L'escalade, la vivacité des querelles de personnes obligent à tourner la page de l'institution sacro-sainte. Les traditions ne sont plus les mêmes, les mentalités ont changé - nous prenons la précaution de ne pas écrire que les mentalités ont « évolué » - et l'éthique, une valeur désuète. Il est révolu le temps où l'honneur de l'institution était surtout assuré par les hommes qui la représentaient. Il en faut davantage aujourd'hui. C'est pourquoi la tradition démocratique moderne fait de la transparence publique le plus sûr garant du respect du droit des citoyens et de la saine administration de la justice. Le droit de savoir est le premier des droits.
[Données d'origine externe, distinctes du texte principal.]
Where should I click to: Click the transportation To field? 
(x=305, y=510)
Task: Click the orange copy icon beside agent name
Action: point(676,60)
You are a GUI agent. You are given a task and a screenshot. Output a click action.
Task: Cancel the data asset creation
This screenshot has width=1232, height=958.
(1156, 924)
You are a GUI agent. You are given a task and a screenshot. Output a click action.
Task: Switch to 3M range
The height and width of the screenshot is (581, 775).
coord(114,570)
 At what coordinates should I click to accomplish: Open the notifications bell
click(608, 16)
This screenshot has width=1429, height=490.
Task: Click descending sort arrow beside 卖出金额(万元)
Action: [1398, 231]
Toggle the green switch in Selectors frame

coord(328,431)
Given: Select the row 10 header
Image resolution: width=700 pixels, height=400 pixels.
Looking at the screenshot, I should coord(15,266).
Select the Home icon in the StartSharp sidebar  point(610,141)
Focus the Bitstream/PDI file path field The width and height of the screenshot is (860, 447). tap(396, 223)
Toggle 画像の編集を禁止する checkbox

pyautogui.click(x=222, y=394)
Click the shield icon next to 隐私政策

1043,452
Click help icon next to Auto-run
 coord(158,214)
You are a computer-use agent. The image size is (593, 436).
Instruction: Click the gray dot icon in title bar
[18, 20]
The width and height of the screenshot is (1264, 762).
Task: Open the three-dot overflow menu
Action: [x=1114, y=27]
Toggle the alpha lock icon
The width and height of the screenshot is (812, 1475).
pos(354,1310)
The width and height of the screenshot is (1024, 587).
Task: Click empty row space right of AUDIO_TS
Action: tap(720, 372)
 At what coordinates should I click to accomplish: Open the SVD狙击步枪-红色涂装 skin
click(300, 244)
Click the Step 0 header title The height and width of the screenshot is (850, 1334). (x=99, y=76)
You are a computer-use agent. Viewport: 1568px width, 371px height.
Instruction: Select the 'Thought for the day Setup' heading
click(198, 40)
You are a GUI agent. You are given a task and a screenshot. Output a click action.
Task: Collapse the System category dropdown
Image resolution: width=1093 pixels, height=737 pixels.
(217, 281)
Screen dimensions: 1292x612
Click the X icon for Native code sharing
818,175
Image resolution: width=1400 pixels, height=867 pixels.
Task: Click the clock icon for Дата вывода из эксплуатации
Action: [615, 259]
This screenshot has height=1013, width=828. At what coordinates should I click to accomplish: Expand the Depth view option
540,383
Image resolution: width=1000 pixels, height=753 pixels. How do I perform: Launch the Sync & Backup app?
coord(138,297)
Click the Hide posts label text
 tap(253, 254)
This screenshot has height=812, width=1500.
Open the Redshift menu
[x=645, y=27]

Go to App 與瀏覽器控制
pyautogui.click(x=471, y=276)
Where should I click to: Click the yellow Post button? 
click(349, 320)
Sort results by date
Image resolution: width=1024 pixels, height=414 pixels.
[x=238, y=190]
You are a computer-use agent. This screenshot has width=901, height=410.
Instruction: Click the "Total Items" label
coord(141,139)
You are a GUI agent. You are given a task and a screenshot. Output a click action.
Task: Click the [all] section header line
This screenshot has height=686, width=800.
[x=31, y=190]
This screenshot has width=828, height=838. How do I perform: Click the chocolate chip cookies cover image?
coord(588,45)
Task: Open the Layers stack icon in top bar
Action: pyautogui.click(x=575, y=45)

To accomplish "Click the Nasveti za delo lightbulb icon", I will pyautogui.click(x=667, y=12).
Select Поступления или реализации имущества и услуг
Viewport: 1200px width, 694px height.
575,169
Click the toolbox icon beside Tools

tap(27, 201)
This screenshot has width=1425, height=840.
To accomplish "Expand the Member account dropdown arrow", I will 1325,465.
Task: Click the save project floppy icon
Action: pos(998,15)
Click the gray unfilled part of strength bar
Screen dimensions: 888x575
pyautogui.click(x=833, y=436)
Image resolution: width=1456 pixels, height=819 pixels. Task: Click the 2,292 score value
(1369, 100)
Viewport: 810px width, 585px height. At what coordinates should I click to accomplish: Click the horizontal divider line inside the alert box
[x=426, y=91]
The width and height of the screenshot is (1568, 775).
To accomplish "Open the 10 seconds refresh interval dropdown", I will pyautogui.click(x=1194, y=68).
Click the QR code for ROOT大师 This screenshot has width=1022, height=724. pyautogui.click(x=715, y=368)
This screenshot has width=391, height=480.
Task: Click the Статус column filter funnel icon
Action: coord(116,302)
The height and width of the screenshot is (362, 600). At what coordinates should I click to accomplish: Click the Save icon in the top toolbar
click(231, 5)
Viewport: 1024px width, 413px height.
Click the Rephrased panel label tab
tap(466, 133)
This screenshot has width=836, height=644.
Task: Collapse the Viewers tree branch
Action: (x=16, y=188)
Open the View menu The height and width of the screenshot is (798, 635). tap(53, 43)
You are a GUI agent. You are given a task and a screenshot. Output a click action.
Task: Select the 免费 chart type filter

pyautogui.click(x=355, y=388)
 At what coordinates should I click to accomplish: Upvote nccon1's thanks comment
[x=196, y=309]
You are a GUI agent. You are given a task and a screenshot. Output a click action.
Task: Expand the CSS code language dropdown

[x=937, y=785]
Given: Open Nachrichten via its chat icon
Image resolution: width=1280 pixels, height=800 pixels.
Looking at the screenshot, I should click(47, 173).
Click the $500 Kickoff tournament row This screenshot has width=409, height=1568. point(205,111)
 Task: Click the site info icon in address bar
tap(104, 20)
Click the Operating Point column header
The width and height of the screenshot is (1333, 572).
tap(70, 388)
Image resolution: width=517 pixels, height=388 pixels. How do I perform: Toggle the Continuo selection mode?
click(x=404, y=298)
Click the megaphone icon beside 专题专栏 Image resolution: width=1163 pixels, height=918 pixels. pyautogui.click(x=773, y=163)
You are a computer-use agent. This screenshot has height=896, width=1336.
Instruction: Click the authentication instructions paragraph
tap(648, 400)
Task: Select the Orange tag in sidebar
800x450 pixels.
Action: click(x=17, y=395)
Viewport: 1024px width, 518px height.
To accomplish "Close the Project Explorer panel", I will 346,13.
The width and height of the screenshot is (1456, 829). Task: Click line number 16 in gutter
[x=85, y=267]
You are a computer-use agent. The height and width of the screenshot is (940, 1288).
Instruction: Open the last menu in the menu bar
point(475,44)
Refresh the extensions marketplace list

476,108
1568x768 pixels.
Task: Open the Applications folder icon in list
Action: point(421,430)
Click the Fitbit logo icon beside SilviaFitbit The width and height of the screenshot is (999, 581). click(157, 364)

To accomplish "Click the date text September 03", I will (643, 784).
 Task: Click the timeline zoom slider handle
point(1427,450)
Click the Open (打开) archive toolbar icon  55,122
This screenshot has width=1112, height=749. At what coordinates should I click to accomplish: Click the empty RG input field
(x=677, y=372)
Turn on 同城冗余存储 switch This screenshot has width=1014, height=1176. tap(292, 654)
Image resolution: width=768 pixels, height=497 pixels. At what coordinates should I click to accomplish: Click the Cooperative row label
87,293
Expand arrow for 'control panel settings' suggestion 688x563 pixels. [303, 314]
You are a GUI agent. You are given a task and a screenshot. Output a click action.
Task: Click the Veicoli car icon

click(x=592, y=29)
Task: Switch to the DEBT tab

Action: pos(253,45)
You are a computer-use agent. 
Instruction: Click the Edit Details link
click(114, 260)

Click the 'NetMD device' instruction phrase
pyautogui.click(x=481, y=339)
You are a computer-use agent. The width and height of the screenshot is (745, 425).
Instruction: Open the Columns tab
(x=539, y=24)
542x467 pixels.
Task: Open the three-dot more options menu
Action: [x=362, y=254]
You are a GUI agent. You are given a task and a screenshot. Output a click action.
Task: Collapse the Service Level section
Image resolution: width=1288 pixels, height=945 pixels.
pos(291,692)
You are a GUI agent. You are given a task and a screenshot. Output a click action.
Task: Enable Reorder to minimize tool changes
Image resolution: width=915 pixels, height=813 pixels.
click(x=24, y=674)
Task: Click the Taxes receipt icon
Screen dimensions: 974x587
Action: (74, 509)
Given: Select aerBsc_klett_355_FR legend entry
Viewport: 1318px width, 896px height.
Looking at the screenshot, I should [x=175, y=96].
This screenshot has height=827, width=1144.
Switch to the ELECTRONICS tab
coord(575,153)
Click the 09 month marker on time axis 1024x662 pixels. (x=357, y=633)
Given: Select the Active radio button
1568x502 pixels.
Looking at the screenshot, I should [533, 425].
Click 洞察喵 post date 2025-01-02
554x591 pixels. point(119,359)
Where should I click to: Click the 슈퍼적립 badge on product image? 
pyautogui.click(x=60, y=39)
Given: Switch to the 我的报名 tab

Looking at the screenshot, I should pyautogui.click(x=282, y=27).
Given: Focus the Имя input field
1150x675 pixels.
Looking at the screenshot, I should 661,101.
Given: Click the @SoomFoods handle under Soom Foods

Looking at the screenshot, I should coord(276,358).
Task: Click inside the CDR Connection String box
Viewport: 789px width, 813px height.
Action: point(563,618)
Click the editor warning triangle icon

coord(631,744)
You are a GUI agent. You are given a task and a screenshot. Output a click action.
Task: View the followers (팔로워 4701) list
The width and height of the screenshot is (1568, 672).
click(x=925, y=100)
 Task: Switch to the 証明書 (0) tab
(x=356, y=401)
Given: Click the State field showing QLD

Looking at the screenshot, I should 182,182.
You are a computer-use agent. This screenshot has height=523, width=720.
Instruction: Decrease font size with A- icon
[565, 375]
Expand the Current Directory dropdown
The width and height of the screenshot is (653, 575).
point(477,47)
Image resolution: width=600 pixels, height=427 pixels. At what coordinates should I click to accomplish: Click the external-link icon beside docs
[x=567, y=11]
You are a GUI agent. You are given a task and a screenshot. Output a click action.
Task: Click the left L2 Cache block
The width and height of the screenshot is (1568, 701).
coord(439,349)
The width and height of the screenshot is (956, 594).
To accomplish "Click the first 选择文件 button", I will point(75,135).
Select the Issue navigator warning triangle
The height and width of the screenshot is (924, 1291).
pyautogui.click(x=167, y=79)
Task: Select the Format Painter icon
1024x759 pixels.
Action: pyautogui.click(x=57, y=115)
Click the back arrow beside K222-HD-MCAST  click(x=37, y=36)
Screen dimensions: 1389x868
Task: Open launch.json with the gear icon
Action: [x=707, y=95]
C'est en vertu de cette exigence que les Mauriciens méritent d'être informés de la manière dont les représentants publics exercent les pouvoirs qui leur sont confiés. Il y a une double considération : l'opinion publique - qui a été traumatisée par l'affaire de la rue Gorah-Issac, qui a vu les autorités politiques et la police accabler Cehl Meeah pendant des années, le dépeindre comme un terroriste sans foi ni loi - a le droit de savoir si tout cela n'a été qu'une vaste machination destinée à écraser un adversaire politique.

Si ce n'est pas le cas, on va devoir penser qu'il s'agit d'une erreur que le Directeur des poursuites publiques vient de corriger. Alors se posera la question de l'immense tort fait à Cehl Meeah, et de la responsabilité de ceux qui auront transformé un leader de quartier en martyr national.

Trop de questions restent sans réponse. Si ceux qui possèdent les explications se taisent, les citoyens se fabriqueront leurs propres analyses. Ce qui se chuchote ces jours-ci ne fait honneur ni à la République, ni à la justice.